→ **RECORD EXTRACTS**
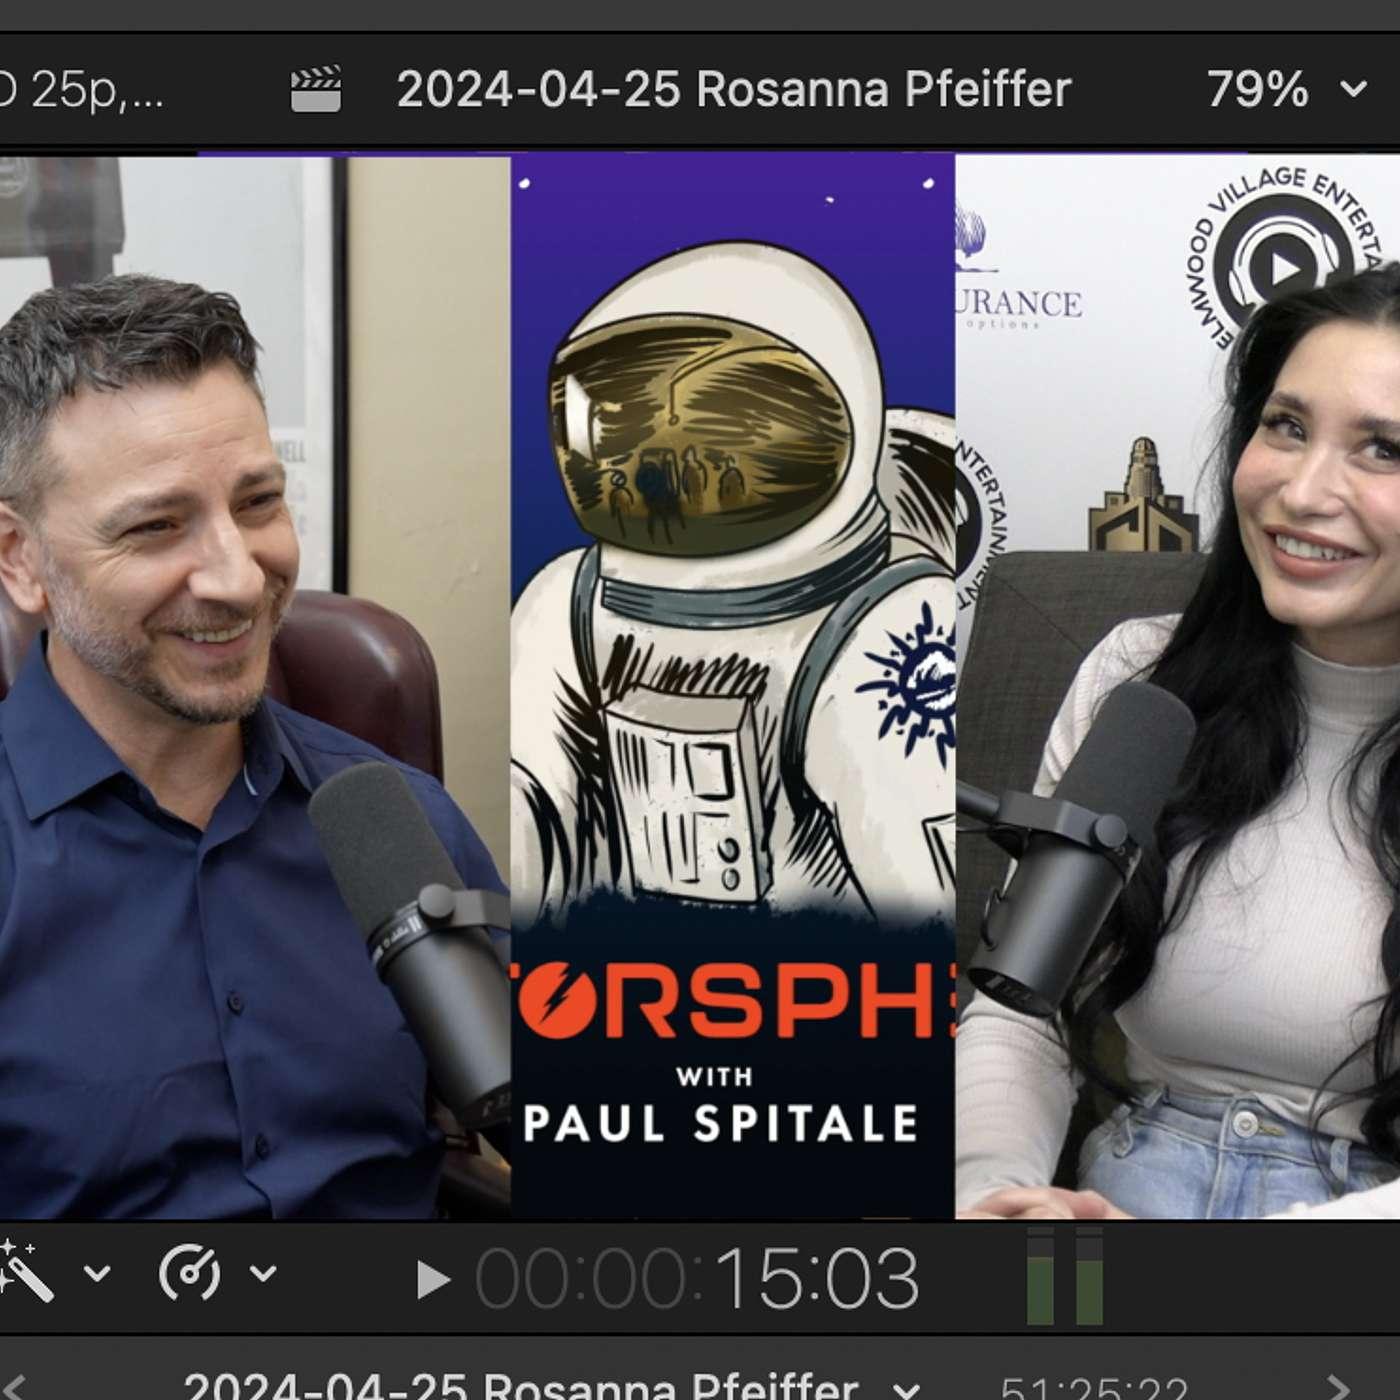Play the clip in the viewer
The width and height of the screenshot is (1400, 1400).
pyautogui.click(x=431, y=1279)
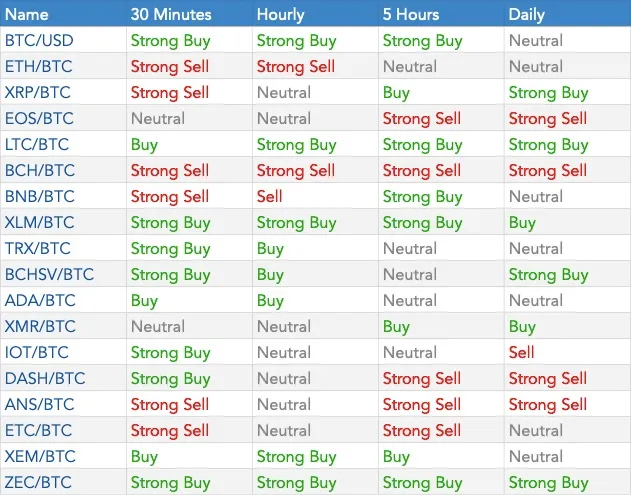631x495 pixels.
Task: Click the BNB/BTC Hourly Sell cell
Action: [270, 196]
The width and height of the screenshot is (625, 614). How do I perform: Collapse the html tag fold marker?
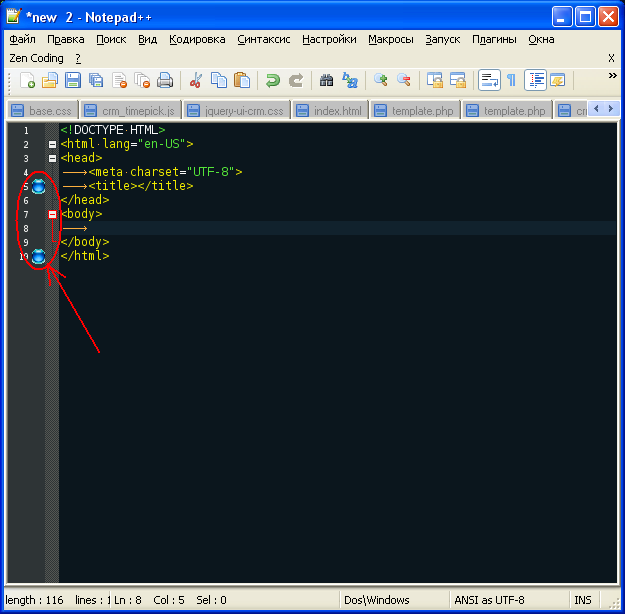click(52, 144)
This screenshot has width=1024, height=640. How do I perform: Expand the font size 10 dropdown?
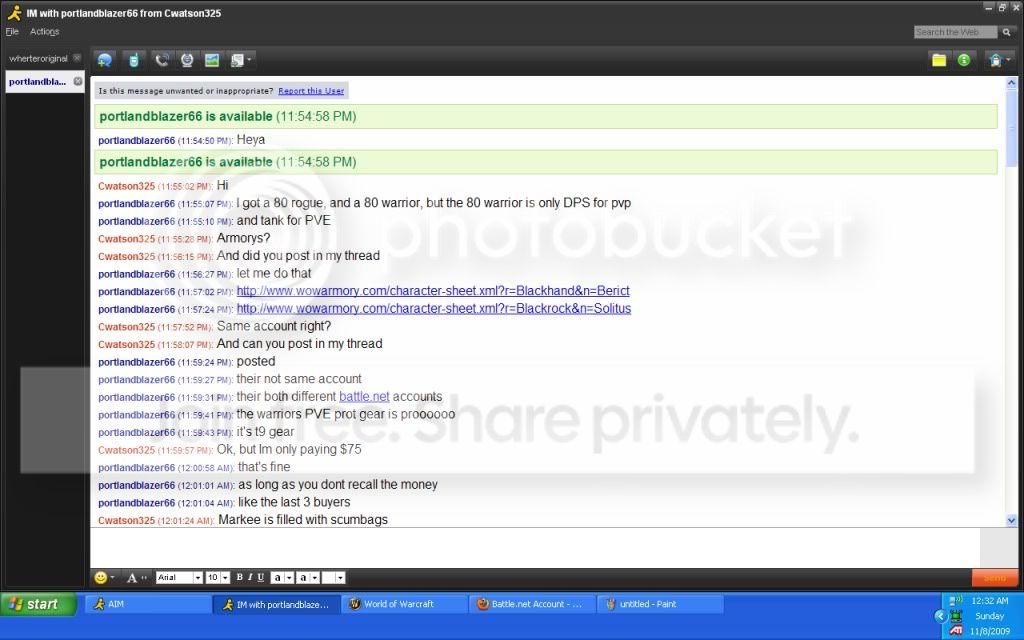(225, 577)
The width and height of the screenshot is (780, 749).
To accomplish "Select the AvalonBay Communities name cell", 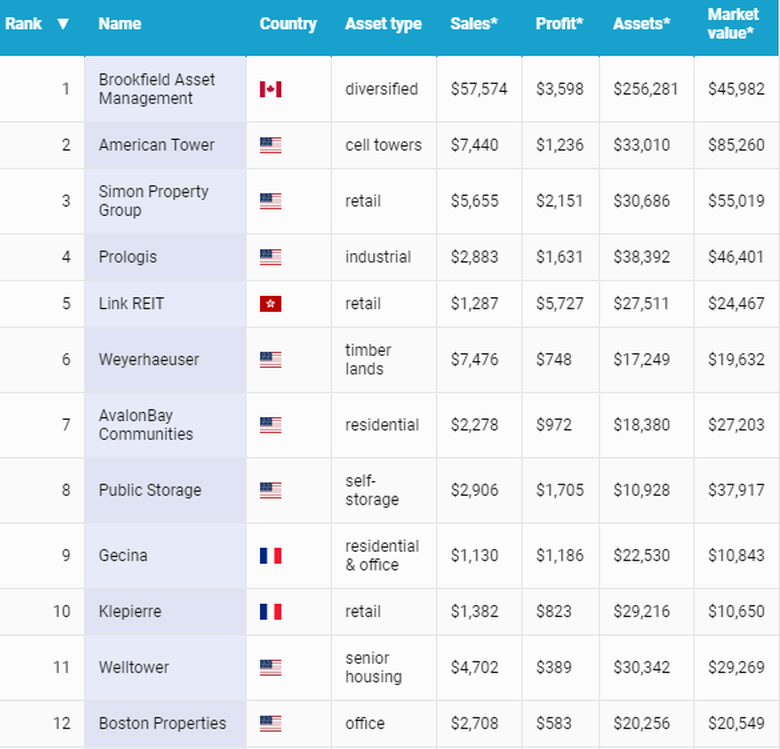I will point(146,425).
...
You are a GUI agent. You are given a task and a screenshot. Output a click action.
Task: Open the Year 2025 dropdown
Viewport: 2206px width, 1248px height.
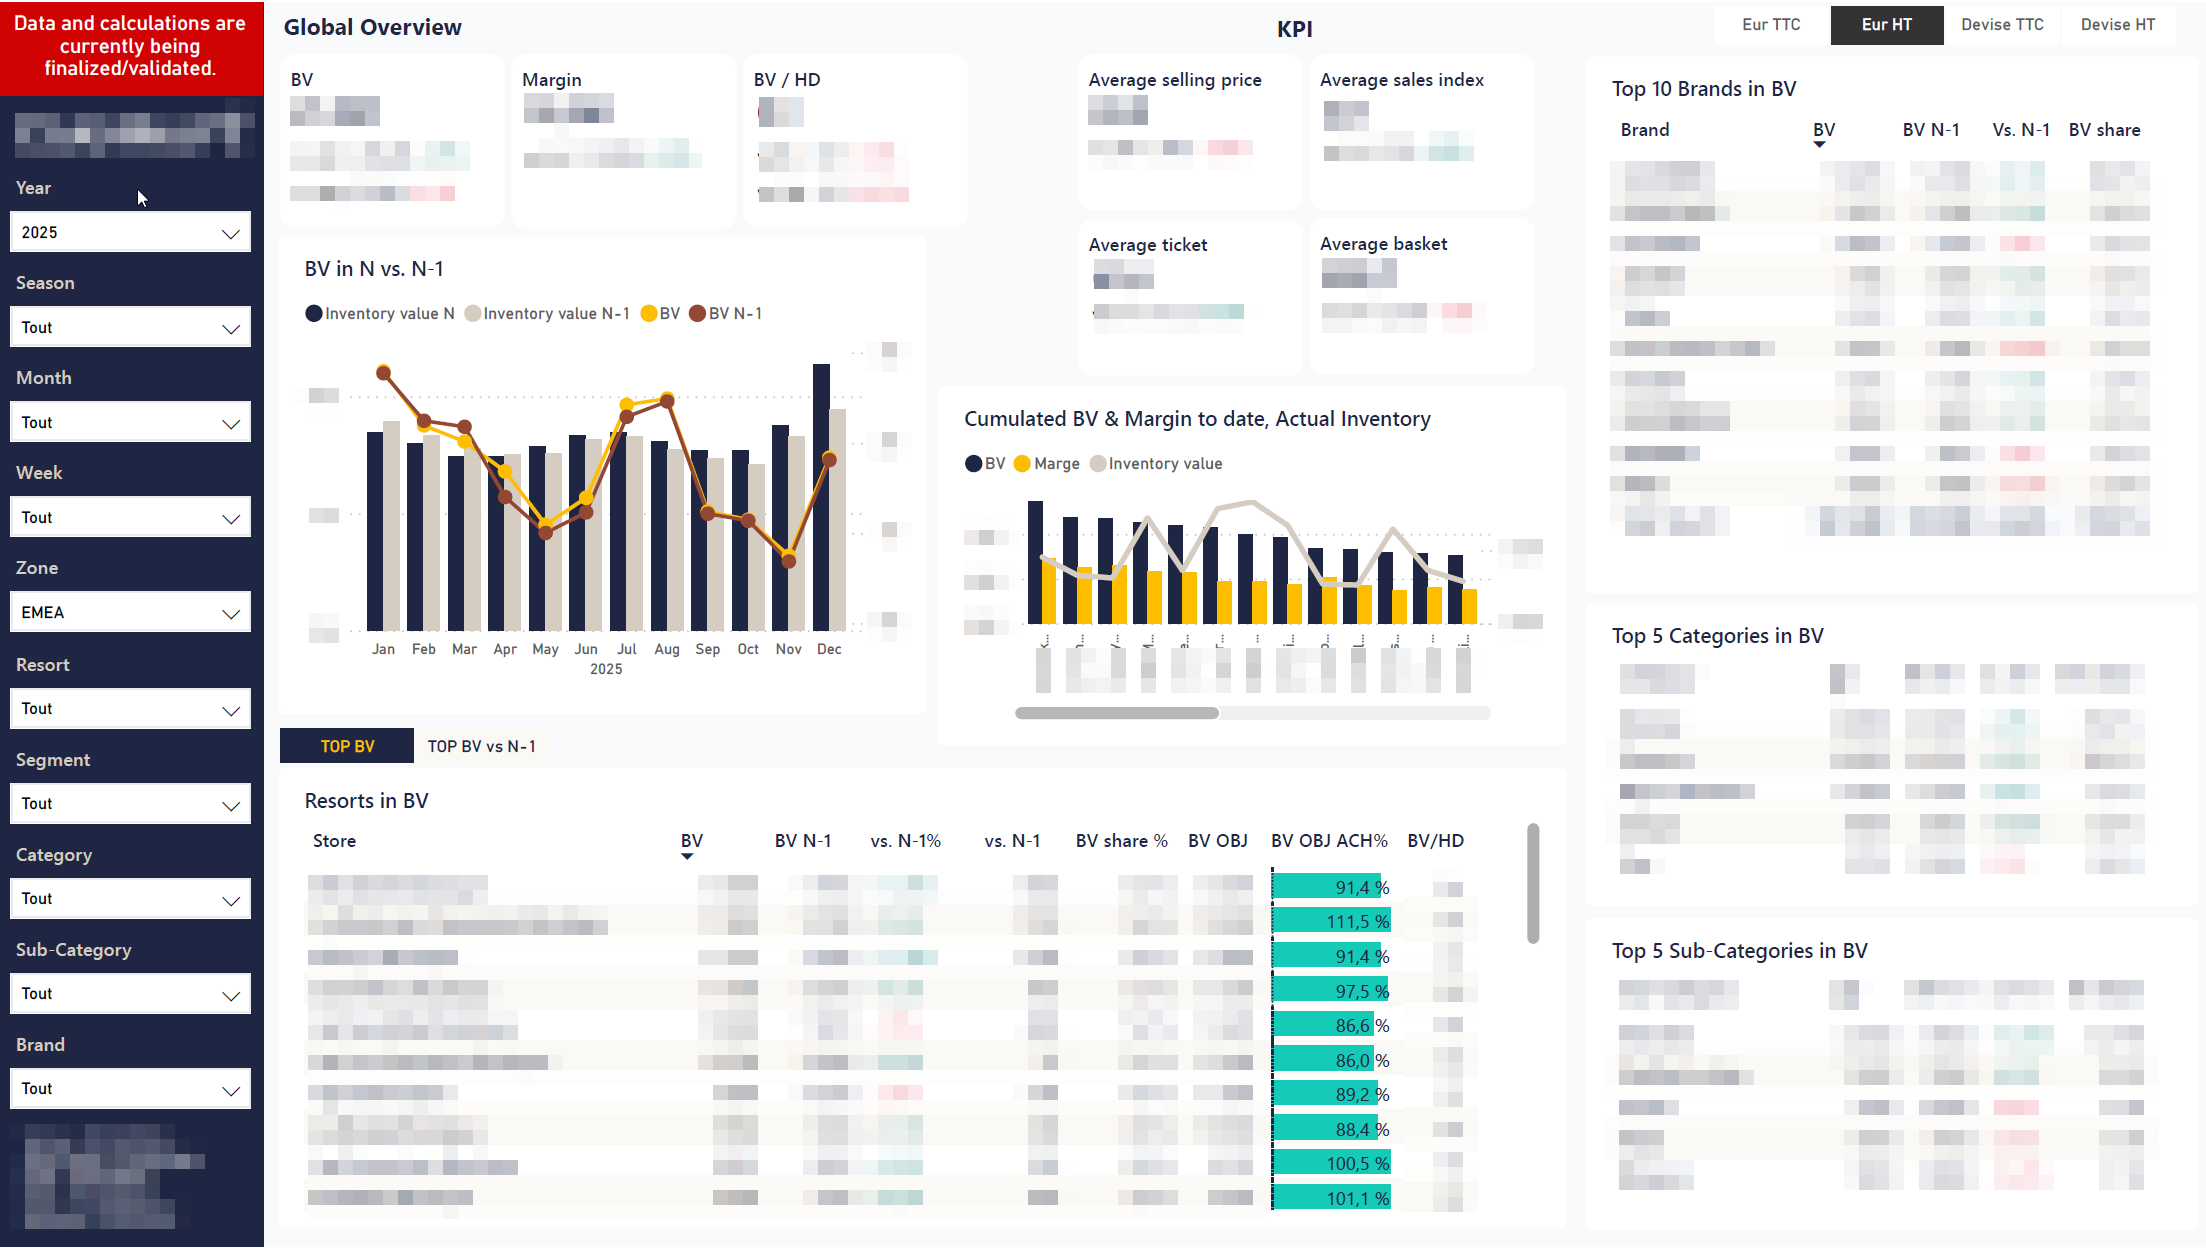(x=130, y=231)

→ **WORK TO BE COMPLETED**
Which lines in the data above contain the string "height", with case counting? Extract each of those lines in full.

→ **WRITTEN RESPONSE**
The width and height of the screenshot is (1400, 1400).
The width and height of the screenshot is (625, 614). How do I perform: Collapse the html tag fold marker?
This screenshot has width=1024, height=640. How do I perform: Expand the font size 10 dropdown?
The width and height of the screenshot is (780, 749).
Viewport: 2206px width, 1248px height.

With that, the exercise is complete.